В Фонтанном доме прошла встреча с польским журналистом, историком и писателем Адамом Михником, одним из наиболее активных представителей политической оппозиции в Польше 68–89 годов.
Польский диссидент рассказал, как он познакомился с Иосифом Бродским, почему нобелевский лауреат назвал Милана Кундеру «чешской скотиной» и почему для поляков читать Бродского — невероятное счастье.О знакомстве с Иосифом Бродским
Я не специалист по литературе: историк по образованию и политический хулиган по жизни. Именно поэтому Бродский как писатель и человек был мне очень близок. Впервые я услышал его фамилию, когда прочитал в польском эмигрантском ежемесячнике стенограмму его «ленинградского дела». Судья тогда спросил, от кого Бродский получил право быть поэтом. А он ответил, что думает, что это от Бога. Эту фразу я запомнил на всю жизнь. Потом я где-то прочитал, что после этого суда Анна Андреевна Ахматова сказала своим друзьям: «Какую биографию делают нашему рыжему!».
Для поляка читать Бродского — невероятное счастье, потому что у него был первоклассный переводчик. На польский стихотворения Бродского переводил его величественный знакомый Виктор Ворошитский — самый великий поэт и переводчик моего поколения. Я помню ежемесячник, где он опубликовал свой первый перевод стихотворения Бродского «Большая элегия Джону Донну». Потом мы читали истории про Бродского, его стихотворения и, в конце концов, я помню, как после Нобелевской премии я написал ему письмо. Это было уже после моего освобождения из тюрьмы. Но лично я его тогда еще не знал.
В моем интервью он даже назвал Кундеру «чешской скотиной», я убрал это из материала
Где-то в 1991 году на международной конференции Иосиф Александрович выступал с докладом. Там выступал и я, но мы так и не познакомились. Позже нас представил друг другу Чеслав Милош, который невероятно ценил Бродского. Когда тот приехал в Америку, Милош написал ему личное письмо о том, что он, как и Бродский, поэт другого языка, живет в Америке, и дал какие-то советы. Они сдружились, Милош что-то писал о стихотворениях Бродского. И когда начались проблемы с Литвой — она выходила из состава Советского Союза, я прочитал в New York Times письмо Бродского, Милоша и Томаса Венцлова, где три поэта осуждали попытку советских войск подавить независимость страны. Бродский очень ценил литовцев, и, хотя сам ни слова не понимал по-литовски, говорил, что литовцы — лучшая нация советского союза.
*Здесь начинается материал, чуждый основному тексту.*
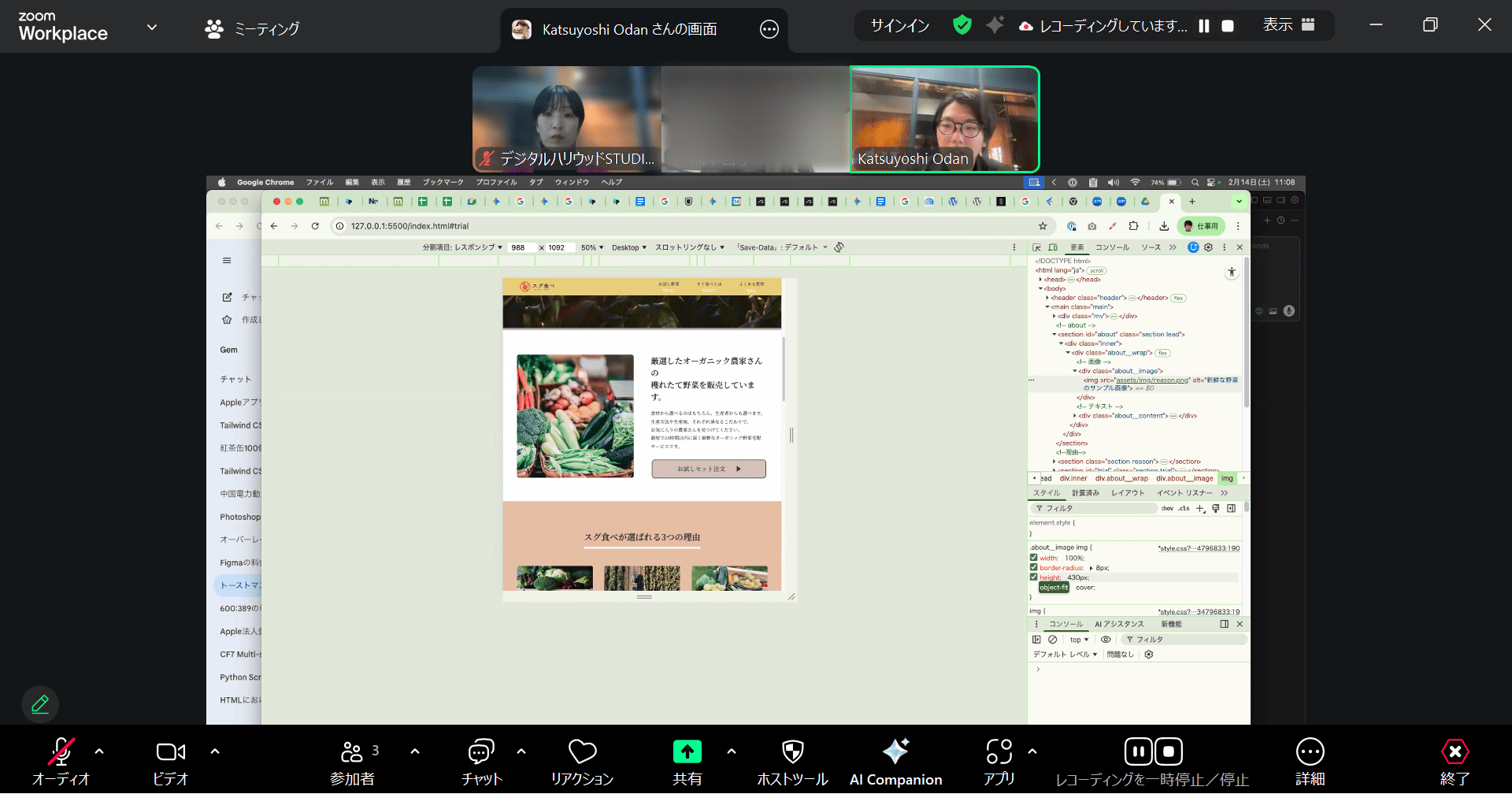Toggle the Video camera on
The height and width of the screenshot is (794, 1512).
point(170,752)
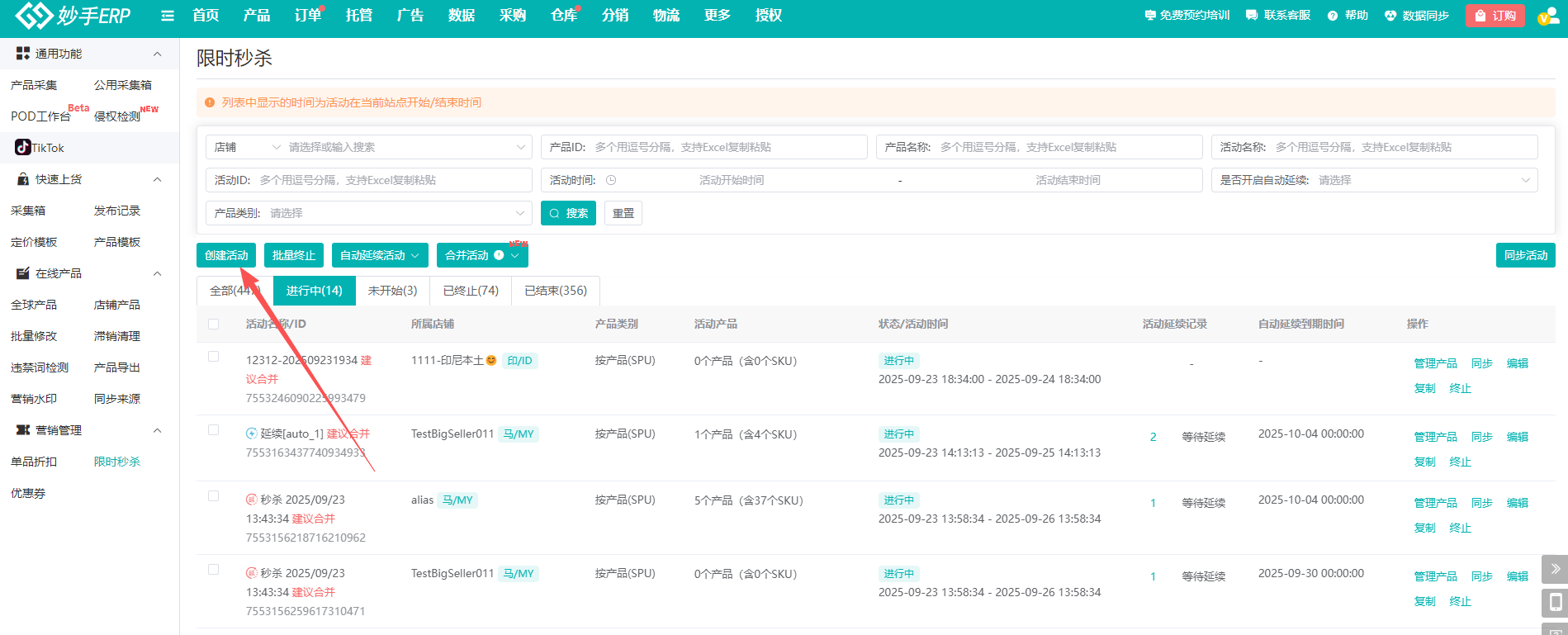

Самым важным событием для меня стала возможность как-то в Нью-Йорке встретиться с Иосифом и взять у него интервью. Я понял, что его сила — это его независимость. Он был против любой диктатуры, никогда не вступал ни в какую «литературную партию»: не был ни футуристом, ни акмеистом, ни реалистом. Он был Бродским, абсолютно сам по себе.
О роли Бродского в литературе
Я много думал, как понять роль Бродского в мировой литературе. Иосифу не была интересна политика, он был поэтом и писателем. Дошло даже до того, что какой-то американский институт принял Вознесенского как почетного члена, а Бродский сказал: «С ним я не буду вести полемику». И ушел.
С другой стороны, Бродский невероятно остро защищал традиции великой русской литературы. Чешский писатель Милан Кундера как-то высказался, что не любит Достоевского, потому что это дух империализма, а Иосиф заявил, что Кундера не понимает Достоевского: он и читал-то его по-чешски, это же абсурд. В моем интервью он даже назвал Кундеру «чешской скотиной», я убрал это из материала, а потом вышла российская публикация интервью с Иосифом без цензуры Михника.
Бродский заставляет нас расти духовно. Если мы прочитаем доклады наших политиков и пропагандистов, а потом возьмем эссе Бродского — окажемся в другом мире. Его читатель не может вести себя, как подонок.